Bliss nodded. "He's pushing himself. I heard Ace talking about how Cord was when he was learning therapeutic massage. He said that he'd only assigned an hour of practice, but that Accord worked on one of the temple volunteers till the guy had practically melted into a puddle of happy goo."

Imp rolled her eyes. "I dunno how that could be helpful to Accord."

Bliss' eyes unfocused slightly. "Oh, I don't know."

Impetua studied him, a sly smile spreading slowly across her face. Then it softened. One of her greatest joys in life was tormenting her big brother (Strife said that's what siblings were for), but she knew that this wasn't a frivolous thing for Bliss. "Ya know what I think? I think someone needs ta make him take a little time off for himself. How about we sort of hijack him for a day at the beach? I can go talk to Apollo. I bet he'll give permission for Accord to skip a day if I ask nice."
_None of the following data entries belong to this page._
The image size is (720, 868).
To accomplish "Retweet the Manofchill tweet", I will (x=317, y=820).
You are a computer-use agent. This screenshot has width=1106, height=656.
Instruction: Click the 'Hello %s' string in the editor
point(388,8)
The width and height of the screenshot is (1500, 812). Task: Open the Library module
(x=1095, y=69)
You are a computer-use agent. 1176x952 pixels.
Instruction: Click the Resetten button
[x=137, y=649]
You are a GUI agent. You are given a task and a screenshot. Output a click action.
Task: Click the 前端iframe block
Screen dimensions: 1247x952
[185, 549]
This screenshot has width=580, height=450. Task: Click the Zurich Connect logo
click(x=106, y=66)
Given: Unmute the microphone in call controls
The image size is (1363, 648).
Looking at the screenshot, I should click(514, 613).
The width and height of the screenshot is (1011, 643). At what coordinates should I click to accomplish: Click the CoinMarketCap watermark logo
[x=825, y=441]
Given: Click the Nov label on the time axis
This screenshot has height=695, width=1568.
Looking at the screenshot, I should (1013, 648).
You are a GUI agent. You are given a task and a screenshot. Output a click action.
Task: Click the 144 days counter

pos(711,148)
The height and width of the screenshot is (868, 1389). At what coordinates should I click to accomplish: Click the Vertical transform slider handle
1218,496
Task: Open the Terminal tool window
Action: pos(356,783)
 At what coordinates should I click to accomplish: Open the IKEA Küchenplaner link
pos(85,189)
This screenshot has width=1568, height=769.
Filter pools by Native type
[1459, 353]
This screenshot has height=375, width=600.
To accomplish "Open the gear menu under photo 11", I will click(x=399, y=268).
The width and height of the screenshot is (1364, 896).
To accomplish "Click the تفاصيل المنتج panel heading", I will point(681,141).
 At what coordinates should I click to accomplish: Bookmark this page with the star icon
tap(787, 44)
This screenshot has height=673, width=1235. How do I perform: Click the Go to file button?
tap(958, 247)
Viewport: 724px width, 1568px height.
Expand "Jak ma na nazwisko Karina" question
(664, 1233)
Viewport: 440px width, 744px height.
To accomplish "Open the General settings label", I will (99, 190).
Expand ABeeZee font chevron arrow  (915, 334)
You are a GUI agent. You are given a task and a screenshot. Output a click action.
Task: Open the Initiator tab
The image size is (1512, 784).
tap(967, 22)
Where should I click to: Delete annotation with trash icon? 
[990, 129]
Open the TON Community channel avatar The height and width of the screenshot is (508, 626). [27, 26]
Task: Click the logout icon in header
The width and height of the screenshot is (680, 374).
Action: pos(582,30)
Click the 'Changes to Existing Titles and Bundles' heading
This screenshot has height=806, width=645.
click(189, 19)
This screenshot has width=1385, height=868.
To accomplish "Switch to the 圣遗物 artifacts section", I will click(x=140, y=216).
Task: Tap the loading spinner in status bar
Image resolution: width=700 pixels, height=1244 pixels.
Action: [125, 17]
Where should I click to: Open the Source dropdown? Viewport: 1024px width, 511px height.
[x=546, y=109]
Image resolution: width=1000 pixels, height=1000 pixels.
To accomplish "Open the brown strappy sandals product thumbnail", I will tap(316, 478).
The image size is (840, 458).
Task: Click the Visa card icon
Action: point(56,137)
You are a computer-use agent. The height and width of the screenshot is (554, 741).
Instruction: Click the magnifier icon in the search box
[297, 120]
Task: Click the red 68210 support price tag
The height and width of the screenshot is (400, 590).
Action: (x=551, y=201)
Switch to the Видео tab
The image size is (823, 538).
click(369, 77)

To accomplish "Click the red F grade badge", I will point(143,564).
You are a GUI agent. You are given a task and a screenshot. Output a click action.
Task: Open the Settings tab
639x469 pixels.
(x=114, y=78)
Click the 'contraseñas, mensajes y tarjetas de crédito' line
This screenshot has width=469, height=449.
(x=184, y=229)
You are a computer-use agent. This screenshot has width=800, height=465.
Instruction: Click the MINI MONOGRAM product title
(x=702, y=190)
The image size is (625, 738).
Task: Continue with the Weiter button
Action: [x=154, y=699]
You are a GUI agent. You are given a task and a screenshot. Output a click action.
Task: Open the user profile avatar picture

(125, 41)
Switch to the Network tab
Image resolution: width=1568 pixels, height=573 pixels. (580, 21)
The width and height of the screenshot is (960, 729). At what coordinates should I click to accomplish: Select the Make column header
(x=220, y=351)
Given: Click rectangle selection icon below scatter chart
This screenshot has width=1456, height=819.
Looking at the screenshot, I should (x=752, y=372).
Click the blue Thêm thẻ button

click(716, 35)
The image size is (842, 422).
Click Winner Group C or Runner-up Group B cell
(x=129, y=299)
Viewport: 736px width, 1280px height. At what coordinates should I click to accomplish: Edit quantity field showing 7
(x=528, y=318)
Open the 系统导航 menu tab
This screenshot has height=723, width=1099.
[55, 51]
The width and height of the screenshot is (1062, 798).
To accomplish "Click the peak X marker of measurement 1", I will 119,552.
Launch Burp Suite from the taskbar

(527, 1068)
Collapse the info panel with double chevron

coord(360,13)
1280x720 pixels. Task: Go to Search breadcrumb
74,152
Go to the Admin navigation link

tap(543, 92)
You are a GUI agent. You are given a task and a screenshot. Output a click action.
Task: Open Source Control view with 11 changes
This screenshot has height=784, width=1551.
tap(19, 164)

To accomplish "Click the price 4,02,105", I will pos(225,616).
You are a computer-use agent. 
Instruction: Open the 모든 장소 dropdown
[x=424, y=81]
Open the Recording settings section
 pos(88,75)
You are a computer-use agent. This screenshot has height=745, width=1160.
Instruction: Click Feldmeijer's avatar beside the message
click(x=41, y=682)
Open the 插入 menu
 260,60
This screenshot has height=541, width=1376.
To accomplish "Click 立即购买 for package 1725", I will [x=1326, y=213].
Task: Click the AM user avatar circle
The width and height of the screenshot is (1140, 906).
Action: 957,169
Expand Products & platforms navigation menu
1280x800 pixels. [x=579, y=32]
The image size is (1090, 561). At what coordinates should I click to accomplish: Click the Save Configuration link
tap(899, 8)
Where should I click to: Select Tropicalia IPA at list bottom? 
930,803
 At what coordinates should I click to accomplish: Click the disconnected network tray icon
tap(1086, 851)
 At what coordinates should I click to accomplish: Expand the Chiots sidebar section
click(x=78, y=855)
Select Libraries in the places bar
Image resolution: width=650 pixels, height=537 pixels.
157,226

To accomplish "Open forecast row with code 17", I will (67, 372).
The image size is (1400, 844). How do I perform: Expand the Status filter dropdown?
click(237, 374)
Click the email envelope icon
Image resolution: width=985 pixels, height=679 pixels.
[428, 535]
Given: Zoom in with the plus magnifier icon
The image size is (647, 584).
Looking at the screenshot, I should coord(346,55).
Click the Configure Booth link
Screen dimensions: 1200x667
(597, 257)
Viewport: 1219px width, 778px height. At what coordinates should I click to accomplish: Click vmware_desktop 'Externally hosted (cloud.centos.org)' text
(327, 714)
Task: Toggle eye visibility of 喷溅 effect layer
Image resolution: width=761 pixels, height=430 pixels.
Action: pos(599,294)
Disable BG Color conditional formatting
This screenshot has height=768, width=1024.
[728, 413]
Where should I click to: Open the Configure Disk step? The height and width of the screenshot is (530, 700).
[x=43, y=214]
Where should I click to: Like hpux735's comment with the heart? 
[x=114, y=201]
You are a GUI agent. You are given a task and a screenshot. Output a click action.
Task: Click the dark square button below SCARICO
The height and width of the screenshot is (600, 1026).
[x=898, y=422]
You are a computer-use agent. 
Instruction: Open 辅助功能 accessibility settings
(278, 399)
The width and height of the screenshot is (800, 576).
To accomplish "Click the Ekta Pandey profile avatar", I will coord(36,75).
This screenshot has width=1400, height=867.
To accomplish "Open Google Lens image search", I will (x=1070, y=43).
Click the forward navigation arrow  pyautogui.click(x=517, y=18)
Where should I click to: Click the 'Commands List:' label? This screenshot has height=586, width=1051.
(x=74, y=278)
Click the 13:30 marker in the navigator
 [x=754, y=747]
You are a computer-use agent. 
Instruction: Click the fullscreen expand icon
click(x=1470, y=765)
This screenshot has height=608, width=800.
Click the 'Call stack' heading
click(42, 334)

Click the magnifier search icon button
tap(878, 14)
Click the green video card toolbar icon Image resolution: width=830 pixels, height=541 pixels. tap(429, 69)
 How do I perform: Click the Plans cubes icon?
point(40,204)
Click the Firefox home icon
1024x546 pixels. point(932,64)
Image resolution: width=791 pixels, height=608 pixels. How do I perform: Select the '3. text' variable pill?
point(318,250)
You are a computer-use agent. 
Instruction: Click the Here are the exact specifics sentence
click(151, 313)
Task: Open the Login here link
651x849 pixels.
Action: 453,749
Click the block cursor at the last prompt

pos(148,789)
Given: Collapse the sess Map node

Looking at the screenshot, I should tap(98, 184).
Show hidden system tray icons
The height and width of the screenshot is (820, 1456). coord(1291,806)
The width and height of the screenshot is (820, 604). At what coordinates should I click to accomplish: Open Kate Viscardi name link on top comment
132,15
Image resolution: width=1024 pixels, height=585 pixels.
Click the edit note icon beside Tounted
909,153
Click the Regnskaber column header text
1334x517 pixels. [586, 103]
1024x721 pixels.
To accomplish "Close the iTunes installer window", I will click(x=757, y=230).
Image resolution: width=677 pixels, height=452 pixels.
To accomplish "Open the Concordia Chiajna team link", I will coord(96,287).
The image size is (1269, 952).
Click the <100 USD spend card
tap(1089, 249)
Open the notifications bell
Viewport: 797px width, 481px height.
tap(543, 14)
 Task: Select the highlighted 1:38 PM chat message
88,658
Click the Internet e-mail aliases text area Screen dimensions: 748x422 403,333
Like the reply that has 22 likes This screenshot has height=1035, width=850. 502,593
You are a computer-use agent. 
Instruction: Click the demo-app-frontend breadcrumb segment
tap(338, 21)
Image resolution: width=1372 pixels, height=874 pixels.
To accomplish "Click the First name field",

"If you hint that the Muses might suddenly be at each others' throats because he doesn't show exactly equal attention to each one?"

She smirked. "Somethin like that, but it works."

Bliss smiled at her. "Want to invite Polly, too?"

"Heck yeah! She's so funny when she gets sand in her bathin suit."

"She probably wouldn't, if you didn't stuff handfuls down the back. Okay, you talk to Apollo, and I'll go see Hestia about fixing us up with a good lunch. We'll go to that nice beach that Poseidon's people like so much. That way all the dads won't have to worry about anybody drowning."

"Why should they worry?"

"Because I'm going to tell them what we're doing."

She rolled her eyes. "You're going to ask permission?" Her voice was mildly scornful.

"You bet I am. You, Cord, and Polly are still considered kids, and I'm the only adult, so that makes me responsible, and I'm gonna be that--responsible, I mean."

"Old man."

Bliss cupped a hand behind his ear and made his voice high pitched and cracked. "Eh? What say?"

Imp laughed, then raised her voice, "Hiss! Get yer scaly butt back in here. We gotta book." The snake came slithering back into the room. As it approached, Imp put her hand down on the floor. Without pause the snake slithered up her arm looped himself around her neck, git his own tail, and became a necklace again. Priss had followed and watched this. Now she meowed loudly. "Apollo," said Imp. Priss meowed again. "No, I can't swing by Joxer's place so you can visit Mjau." Priss hissed. "Behave, an' I'll see about bringin him along tomorrow when we go to the beach. Ya can lure him out into th' dunes an' get buck wild." Priss, who had been bushing up, stopped fluffing, and purred. "I love ya, ya slut. If the dads didn't make me give ya the 'no kitties' potion, you would've populated the world by now, wouldn't ya? Wanna come?" Priss climbed into her lap. Imp stood up, cradling the cat in her arms. "An' just remember, if ya need ta use the potty--Apollo has a lot of potted plants sittin around." She disappeared in a spray of green sparks.

Bliss shook his head. "If we got a salary, Daddy Strife would have to put that girl on the payroll."